Qu`est-ce que vous appelez démocratie ? La démocratie, c`est le gouvernement du peuple par le peuple. C`est ainsi qu`elle se définit de façon primaire et élémentaire. Alors je vous donne un exemple : si vous prenez le cas d`un pays ayant dix habitants. En partant du principe qu`au recensement, on a sept personnes pour trois candidats. Aux suffrages exprimés, vous n`avez que cinq personnes. La première a trois voix et les deux autres ont chacune, une voix. Trois sur dix, vous ne pouvez gouverner personne, en réalité. Parce que n`ayant pas obtenu la majorité absolue. Et comme vous ne gouvernez personne, alors, ceux qui n`ont pu être élus et qui ne se reconnaissent pas en vous, s`organisent en ce qu`on appelle la démocratie moderne pour aller vers une opposition qui devient plus forte et qui met à mal votre autorité. C`est ce qu`on voit dans nos Etats actuels. Donc, comme ce n`est pas reconnu officiellement et comme celui qui est au pouvoir dispose d`appareils de répression, alors il s`en sert. Et pour échapper à cela, on rentre en rébellion jusqu`à ce qu`on fasse tomber celui qui est au pouvoir. Telle est la logique malheureuse à laquelle on assiste, aujourd`hui. L`Afrique ancienne vous dira, nous vivons dans un même espace. Par alternance, les deux fils du chef qui se sont bagarrés à un moment donné, ont créé une division. Etant des familles régnantes, si la famille A, comme les républicains, règne pendant un certain temps, au décès de celui qui était au pouvoir, c`est la famille B qui prend la relève. Mais pendant que A était au pouvoir, toutes les familles ont envoyé leurs représentants appelés grands conseillers qui tiennent leur pouvoir du peuple ; car en fait, aucune décision à la cour royale. Le mouvement de décision est rythmé par un va-et-vient permanent. Vous ne pensez pas que ce soit démocratique, tout ça ? Mais en fait, nous avons connu l`Afrique à travers le regard de celui qui nous a imposé une nouvelle école. Ou du moins, une école nouvelle. Nous n`avons pas eu le temps de conceptualiser, et c`est ce qui fonde ma détermination à interroger l`Afrique.
Avez-vous donc des regrets par rapport à cet état de fait?
Aucun regret. J`ai dit qu`il ne fallait pas voir l`Afrique de façon idyllique. C`est-à-dire que tout n`était pas beau en Afrique. Le seul regret provient du fait d`exercer sur moi, la pression qui convient pour que j`aille chercher comme je suis en train de le faire maintenant, ce qu`il faut mettre au service des communautés et des générations futures. Tel est mon engagement.

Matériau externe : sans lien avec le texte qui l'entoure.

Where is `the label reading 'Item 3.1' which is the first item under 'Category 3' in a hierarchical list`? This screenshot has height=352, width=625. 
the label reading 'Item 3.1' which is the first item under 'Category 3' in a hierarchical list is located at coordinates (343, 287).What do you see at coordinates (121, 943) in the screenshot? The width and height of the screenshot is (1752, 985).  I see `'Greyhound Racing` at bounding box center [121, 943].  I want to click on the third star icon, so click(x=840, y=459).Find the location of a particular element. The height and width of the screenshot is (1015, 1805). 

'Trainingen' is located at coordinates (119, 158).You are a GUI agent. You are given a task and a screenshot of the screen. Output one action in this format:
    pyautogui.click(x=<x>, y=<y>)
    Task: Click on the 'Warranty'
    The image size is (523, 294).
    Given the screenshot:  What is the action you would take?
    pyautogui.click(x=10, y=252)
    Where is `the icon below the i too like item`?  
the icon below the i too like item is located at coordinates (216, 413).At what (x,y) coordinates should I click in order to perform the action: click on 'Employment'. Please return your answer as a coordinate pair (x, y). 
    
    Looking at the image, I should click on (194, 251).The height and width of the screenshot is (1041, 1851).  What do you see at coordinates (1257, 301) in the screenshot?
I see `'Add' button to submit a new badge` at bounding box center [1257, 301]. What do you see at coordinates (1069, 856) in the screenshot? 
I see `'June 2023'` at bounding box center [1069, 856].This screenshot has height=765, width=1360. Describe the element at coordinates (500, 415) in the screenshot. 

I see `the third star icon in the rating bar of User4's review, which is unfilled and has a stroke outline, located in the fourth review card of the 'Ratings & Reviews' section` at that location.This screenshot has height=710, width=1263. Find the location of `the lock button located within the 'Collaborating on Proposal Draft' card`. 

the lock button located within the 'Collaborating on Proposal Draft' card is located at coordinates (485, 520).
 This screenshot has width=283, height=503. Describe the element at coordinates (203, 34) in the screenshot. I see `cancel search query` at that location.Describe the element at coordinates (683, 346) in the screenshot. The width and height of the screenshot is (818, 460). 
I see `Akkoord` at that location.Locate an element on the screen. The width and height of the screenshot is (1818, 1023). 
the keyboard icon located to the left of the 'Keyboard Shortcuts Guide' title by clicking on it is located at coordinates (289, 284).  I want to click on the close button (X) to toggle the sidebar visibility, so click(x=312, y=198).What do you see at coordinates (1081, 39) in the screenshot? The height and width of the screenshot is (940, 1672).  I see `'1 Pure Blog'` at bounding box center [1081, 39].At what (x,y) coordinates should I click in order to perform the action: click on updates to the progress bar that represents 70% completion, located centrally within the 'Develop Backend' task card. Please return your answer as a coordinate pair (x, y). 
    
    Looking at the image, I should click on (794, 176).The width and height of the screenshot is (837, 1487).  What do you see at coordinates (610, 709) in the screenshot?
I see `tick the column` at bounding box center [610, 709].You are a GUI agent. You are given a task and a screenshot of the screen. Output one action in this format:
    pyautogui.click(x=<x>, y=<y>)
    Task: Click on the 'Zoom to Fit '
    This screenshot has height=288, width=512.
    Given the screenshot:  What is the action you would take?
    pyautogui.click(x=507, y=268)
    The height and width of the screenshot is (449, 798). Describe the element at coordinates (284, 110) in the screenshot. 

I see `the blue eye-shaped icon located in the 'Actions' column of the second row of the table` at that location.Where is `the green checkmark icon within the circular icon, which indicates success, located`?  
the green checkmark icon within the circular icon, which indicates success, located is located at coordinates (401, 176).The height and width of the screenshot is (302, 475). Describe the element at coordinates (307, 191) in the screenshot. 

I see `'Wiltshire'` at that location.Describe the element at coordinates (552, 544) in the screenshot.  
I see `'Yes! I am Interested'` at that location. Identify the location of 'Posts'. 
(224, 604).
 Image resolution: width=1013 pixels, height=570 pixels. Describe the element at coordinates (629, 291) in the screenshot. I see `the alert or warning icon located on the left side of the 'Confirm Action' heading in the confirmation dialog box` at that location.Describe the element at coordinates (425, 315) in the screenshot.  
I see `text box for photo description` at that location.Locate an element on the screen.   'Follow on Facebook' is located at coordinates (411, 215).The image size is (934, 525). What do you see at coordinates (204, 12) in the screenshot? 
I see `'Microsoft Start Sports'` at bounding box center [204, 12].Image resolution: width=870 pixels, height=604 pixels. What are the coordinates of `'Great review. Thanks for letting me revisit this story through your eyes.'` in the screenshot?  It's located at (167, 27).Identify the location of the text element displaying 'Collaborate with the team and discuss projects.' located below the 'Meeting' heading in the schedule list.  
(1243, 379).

Vous considérez-vous comme un défenseur des valeurs traditionnelles africaines ?
Je suis un défenseur de nos valeurs ancestrales et je me sens bien dans ma peau. En tant que personne, je me sens bien parce que j`essaie autant que faire ce peut, être en harmonie avec mes propres convictions. Le jour où je me suis senti mal dans ma peau, c`est lorsqu`au début, j`ai réalisé que la France était impliquée dans la crise ivoirienne. J`étais alors vice-président de la Fédération mondiale des Professeurs de Français. J`en suis sorti immédiatement en donnant ma démission.
Alliance interethnique et parenté à plaisanterie sont certes deux notions s?urs, mais distinctes. Qu`est-ce qui les différencie ?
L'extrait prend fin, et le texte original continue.